Под горой бойкая горная река Каменка разлилась широким плесом, который огибал круглый мыс, образовавшийся при впадении в нее Березайки, и там далеко упиралась в большую гору, спускавшуюся к воде желтым открытым боком. Жило,[16] раскинуто было на этом круглом мысу, где домишки высыпали, точно стадо овец. Из общей массы построек крупными зданиями выделялись караванная контора с зеленою железною крышей и дом Груздева, грузно присевший к земле своими крепкими пристройками из кондового старинного леса. За избами сейчас же тянулись ярко зеленевшие «перемены»[17] огороженные легкими пряслами. На Самосадке народ жил справно, благо сплав заводского каравана давал всем работу: зимой рубили лес и строили барки, весной сплавляли караван, а остальное время шло на свои домашние работы, на перевозку металлов из Ключевского завода и на куренную работу. Самосадка была основана раскольничьими выходцами с реки Керженца и из Выгорецких обителей, когда Мурмосских заводов еще и в помине не было. Весь Кержацкий конец в Ключевском заводе образовался из переселенцев с Самосадки, поэтому между заводом и пристанью сохранялись неразрывные, кровные сношения.
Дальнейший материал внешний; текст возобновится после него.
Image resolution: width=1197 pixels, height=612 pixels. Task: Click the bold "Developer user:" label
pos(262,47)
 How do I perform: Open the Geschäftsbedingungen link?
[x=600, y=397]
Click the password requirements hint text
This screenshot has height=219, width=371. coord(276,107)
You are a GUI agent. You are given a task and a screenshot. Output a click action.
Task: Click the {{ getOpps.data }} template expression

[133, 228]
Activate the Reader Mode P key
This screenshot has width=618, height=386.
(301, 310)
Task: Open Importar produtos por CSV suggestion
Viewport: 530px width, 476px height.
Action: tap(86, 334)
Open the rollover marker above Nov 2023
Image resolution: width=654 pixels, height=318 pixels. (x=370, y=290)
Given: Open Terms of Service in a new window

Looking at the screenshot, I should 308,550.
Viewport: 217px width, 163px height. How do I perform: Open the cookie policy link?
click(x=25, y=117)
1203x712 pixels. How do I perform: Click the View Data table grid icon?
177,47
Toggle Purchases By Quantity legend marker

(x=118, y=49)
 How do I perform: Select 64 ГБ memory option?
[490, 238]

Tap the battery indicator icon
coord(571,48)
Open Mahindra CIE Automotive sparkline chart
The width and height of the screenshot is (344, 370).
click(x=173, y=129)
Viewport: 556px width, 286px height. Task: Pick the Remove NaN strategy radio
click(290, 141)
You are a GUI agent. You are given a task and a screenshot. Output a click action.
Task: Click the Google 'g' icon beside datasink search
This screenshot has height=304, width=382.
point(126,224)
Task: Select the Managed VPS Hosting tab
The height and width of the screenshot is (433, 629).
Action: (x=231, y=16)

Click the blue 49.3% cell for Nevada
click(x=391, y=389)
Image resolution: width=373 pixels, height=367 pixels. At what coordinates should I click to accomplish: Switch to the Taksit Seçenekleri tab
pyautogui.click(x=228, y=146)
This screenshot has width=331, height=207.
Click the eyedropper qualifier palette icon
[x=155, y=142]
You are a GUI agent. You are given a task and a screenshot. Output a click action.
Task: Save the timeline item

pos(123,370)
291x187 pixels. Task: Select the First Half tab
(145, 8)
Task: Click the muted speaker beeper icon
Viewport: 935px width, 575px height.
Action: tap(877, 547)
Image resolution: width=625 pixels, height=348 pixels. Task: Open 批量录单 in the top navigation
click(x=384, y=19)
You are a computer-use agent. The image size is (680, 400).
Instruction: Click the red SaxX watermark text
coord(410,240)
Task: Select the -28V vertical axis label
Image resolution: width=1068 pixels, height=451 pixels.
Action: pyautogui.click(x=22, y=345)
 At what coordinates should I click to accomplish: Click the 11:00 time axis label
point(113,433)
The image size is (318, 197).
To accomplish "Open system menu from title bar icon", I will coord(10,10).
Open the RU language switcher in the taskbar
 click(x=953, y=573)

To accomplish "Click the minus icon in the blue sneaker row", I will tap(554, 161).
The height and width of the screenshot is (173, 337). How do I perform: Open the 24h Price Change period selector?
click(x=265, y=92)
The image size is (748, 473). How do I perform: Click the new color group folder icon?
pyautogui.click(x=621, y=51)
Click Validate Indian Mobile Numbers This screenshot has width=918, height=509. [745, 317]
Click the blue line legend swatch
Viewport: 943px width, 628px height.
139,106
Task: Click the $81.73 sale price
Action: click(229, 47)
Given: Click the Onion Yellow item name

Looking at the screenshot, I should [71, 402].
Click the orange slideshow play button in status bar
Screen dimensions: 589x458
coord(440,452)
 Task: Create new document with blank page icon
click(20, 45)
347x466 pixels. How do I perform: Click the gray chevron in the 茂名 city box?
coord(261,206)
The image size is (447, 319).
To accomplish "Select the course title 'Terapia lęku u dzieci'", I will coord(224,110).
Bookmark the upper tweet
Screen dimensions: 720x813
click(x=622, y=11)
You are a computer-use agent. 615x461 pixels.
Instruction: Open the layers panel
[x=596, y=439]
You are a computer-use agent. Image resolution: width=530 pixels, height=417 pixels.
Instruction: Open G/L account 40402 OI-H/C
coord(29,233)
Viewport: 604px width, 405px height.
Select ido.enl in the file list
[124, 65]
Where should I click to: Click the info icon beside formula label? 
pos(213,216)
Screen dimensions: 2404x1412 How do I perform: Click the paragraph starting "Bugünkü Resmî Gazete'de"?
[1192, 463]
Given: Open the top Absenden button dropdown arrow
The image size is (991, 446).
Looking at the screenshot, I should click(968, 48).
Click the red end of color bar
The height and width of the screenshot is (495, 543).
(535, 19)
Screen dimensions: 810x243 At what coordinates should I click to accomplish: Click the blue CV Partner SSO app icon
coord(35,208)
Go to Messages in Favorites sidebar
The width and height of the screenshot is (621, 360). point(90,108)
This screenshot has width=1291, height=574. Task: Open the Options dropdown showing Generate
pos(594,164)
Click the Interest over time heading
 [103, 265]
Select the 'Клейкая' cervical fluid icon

Кучер не спрашивал, куда ехать. Подтянув лошадей, он лихо прокатил мимо перемен, проехал по берегу Березайки и, повернув на мыс, с шиком въехал в открытые ворота груздевского дома, глядевшего на реку своими расписными ставнями, узорчатою вышкой и зеленым палисадником. Было еще рано, но хозяин выскочил на крыльцо в шелковом халате с болтавшимися кистями, в каком всегда ходил дома и даже принимал гостей.

– Вот это уж настоящий праздник!.. – кричал Груздев, вытаскивая из экипажа Нюрочку и целуя ее на лету. – Ай да Петр Елисеич, молодец… Давно бы так-то собраться!

На звон колокольчиков выбежал Вася, пропадавший по целым дням на голубятне, а Матюшка Гущин, как медведь, навьючил на себя все, что было в экипаже, и потащил в горницы.

– Ты повозку-то хоть оставь, черт деревянный!.. – огрызнулся на него Семка. – Право, черт, как есть…

– Вот что, Матвей, – заговорил Мухин, останавливая обережного, – ты сходи за братом Егором…

Матюшка с медвежьею силой соединял в себе великую глупость, поэтому остановился и не знал, что ему делать: донести приказчичьи пожитки до горницы или бросить их и бежать за Егором…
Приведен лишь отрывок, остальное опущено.